──────── GIVEN DATA
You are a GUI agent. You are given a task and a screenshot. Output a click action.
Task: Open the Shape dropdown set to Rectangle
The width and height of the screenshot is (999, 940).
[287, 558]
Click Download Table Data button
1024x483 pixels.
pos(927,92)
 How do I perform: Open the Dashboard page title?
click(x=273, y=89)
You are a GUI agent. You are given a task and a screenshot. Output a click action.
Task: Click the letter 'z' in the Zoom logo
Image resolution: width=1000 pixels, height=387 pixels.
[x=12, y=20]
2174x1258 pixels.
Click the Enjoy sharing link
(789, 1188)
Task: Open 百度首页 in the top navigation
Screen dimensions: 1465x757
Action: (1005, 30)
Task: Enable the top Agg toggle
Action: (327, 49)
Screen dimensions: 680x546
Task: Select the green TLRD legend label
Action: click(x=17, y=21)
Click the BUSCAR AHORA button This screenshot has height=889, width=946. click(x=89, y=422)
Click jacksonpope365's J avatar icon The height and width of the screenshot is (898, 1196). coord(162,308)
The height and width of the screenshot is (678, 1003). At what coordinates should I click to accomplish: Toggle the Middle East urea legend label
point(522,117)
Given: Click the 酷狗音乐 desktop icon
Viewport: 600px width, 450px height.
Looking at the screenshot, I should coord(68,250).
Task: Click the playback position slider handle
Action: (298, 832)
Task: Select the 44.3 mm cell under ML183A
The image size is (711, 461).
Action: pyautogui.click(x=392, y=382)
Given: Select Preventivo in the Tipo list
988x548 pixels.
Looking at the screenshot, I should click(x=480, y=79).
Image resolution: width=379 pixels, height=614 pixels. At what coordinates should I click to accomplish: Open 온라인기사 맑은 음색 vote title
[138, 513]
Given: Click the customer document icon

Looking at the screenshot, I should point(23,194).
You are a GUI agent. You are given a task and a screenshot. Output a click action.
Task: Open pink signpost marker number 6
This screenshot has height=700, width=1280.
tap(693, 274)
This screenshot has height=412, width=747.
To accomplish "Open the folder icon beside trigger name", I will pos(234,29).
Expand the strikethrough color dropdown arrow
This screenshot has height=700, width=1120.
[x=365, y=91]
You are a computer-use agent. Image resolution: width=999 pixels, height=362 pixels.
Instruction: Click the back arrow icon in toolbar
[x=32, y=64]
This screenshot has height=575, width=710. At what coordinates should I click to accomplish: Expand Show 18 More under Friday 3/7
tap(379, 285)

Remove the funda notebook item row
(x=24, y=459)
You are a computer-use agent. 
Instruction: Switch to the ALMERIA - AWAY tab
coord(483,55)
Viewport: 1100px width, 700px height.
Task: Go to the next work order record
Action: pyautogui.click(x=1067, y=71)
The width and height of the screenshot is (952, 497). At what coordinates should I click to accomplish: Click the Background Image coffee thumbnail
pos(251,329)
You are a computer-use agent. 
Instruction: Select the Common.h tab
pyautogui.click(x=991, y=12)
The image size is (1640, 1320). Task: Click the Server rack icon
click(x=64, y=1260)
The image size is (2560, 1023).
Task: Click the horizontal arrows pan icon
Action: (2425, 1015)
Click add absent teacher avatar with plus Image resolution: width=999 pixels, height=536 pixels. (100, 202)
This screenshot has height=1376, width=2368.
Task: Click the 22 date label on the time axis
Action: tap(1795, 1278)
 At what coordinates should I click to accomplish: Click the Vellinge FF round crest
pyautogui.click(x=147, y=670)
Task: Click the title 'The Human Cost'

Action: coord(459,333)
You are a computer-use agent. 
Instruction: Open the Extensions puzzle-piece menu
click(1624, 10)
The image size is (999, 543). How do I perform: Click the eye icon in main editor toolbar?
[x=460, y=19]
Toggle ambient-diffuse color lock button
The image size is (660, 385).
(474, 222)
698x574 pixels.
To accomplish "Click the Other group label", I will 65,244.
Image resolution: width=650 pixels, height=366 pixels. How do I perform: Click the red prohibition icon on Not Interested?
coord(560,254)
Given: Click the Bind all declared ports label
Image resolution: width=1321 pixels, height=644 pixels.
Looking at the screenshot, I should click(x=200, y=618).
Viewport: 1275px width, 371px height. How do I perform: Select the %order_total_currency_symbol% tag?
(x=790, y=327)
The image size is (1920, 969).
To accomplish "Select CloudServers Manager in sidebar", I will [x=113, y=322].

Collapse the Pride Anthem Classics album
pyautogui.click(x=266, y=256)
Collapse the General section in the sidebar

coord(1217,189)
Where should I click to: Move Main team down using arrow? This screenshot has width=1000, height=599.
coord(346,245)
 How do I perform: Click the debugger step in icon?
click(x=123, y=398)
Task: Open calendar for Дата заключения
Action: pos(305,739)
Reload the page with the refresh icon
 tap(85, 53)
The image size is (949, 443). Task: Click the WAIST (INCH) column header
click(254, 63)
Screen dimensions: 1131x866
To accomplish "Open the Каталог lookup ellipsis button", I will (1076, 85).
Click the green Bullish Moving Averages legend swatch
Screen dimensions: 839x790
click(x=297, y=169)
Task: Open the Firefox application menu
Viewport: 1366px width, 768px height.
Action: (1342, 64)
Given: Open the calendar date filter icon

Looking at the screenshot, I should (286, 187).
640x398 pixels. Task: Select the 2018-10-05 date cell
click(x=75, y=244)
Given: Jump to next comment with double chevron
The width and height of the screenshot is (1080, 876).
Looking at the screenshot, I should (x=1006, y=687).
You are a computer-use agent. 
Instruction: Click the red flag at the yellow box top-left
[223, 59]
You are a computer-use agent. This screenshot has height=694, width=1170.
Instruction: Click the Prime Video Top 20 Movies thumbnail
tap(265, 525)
────────────────
ACTION ITEM: Exactly as they stand, repeat all the records.

RESPONSE AREA:
You are a GUI agent. You are given a task and a screenshot. Output a click action.
Task: Open the Shape dropdown set to Rectangle
The width and height of the screenshot is (999, 940).
[287, 558]
Click Download Table Data button
1024x483 pixels.
pos(927,92)
 How do I perform: Open the Dashboard page title?
click(x=273, y=89)
You are a GUI agent. You are given a task and a screenshot. Output a click action.
Task: Click the letter 'z' in the Zoom logo
Image resolution: width=1000 pixels, height=387 pixels.
[x=12, y=20]
2174x1258 pixels.
Click the Enjoy sharing link
(789, 1188)
Task: Open 百度首页 in the top navigation
Screen dimensions: 1465x757
Action: (1005, 30)
Task: Enable the top Agg toggle
Action: (327, 49)
Screen dimensions: 680x546
Task: Select the green TLRD legend label
Action: click(x=17, y=21)
Click the BUSCAR AHORA button This screenshot has height=889, width=946. click(x=89, y=422)
Click jacksonpope365's J avatar icon The height and width of the screenshot is (898, 1196). coord(162,308)
The height and width of the screenshot is (678, 1003). At what coordinates should I click to accomplish: Toggle the Middle East urea legend label
point(522,117)
Given: Click the 酷狗音乐 desktop icon
Viewport: 600px width, 450px height.
Looking at the screenshot, I should coord(68,250).
Task: Click the playback position slider handle
Action: (298, 832)
Task: Select the 44.3 mm cell under ML183A
The image size is (711, 461).
Action: pyautogui.click(x=392, y=382)
Given: Select Preventivo in the Tipo list
988x548 pixels.
Looking at the screenshot, I should click(x=480, y=79).
Image resolution: width=379 pixels, height=614 pixels. At what coordinates should I click to accomplish: Open 온라인기사 맑은 음색 vote title
[138, 513]
Given: Click the customer document icon

Looking at the screenshot, I should point(23,194).
You are a GUI agent. You are given a task and a screenshot. Output a click action.
Task: Open pink signpost marker number 6
This screenshot has height=700, width=1280.
tap(693, 274)
This screenshot has height=412, width=747.
To accomplish "Open the folder icon beside trigger name", I will pos(234,29).
Expand the strikethrough color dropdown arrow
This screenshot has height=700, width=1120.
[x=365, y=91]
You are a computer-use agent. Image resolution: width=999 pixels, height=362 pixels.
Instruction: Click the back arrow icon in toolbar
[x=32, y=64]
This screenshot has height=575, width=710. At what coordinates should I click to accomplish: Expand Show 18 More under Friday 3/7
tap(379, 285)

Remove the funda notebook item row
(x=24, y=459)
You are a computer-use agent. 
Instruction: Switch to the ALMERIA - AWAY tab
coord(483,55)
Viewport: 1100px width, 700px height.
Task: Go to the next work order record
Action: pyautogui.click(x=1067, y=71)
The width and height of the screenshot is (952, 497). At what coordinates should I click to accomplish: Click the Background Image coffee thumbnail
pos(251,329)
You are a computer-use agent. 
Instruction: Select the Common.h tab
pyautogui.click(x=991, y=12)
The image size is (1640, 1320). Task: Click the Server rack icon
click(x=64, y=1260)
The image size is (2560, 1023).
Task: Click the horizontal arrows pan icon
Action: (2425, 1015)
Click add absent teacher avatar with plus Image resolution: width=999 pixels, height=536 pixels. (100, 202)
This screenshot has height=1376, width=2368.
Task: Click the 22 date label on the time axis
Action: tap(1795, 1278)
 At what coordinates should I click to accomplish: Click the Vellinge FF round crest
pyautogui.click(x=147, y=670)
Task: Click the title 'The Human Cost'

Action: coord(459,333)
You are a computer-use agent. 
Instruction: Open the Extensions puzzle-piece menu
click(1624, 10)
The image size is (999, 543). How do I perform: Click the eye icon in main editor toolbar?
[x=460, y=19]
Toggle ambient-diffuse color lock button
The image size is (660, 385).
(474, 222)
698x574 pixels.
To accomplish "Click the Other group label", I will 65,244.
Image resolution: width=650 pixels, height=366 pixels. How do I perform: Click the red prohibition icon on Not Interested?
coord(560,254)
Given: Click the Bind all declared ports label
Image resolution: width=1321 pixels, height=644 pixels.
Looking at the screenshot, I should click(x=200, y=618).
Viewport: 1275px width, 371px height. How do I perform: Select the %order_total_currency_symbol% tag?
(x=790, y=327)
The image size is (1920, 969).
To accomplish "Select CloudServers Manager in sidebar", I will [x=113, y=322].

Collapse the Pride Anthem Classics album
pyautogui.click(x=266, y=256)
Collapse the General section in the sidebar

coord(1217,189)
Where should I click to: Move Main team down using arrow? This screenshot has width=1000, height=599.
coord(346,245)
 How do I perform: Click the debugger step in icon?
click(x=123, y=398)
Task: Open calendar for Дата заключения
Action: pos(305,739)
Reload the page with the refresh icon
 tap(85, 53)
The image size is (949, 443). Task: Click the WAIST (INCH) column header
click(254, 63)
Screen dimensions: 1131x866
To accomplish "Open the Каталог lookup ellipsis button", I will (1076, 85).
Click the green Bullish Moving Averages legend swatch
Screen dimensions: 839x790
click(x=297, y=169)
Task: Open the Firefox application menu
Viewport: 1366px width, 768px height.
Action: (1342, 64)
Given: Open the calendar date filter icon

Looking at the screenshot, I should (286, 187).
640x398 pixels. Task: Select the 2018-10-05 date cell
click(x=75, y=244)
Given: Jump to next comment with double chevron
The width and height of the screenshot is (1080, 876).
Looking at the screenshot, I should (x=1006, y=687).
You are a computer-use agent. 
Instruction: Click the red flag at the yellow box top-left
[223, 59]
You are a computer-use agent. This screenshot has height=694, width=1170.
Instruction: Click the Prime Video Top 20 Movies thumbnail
tap(265, 525)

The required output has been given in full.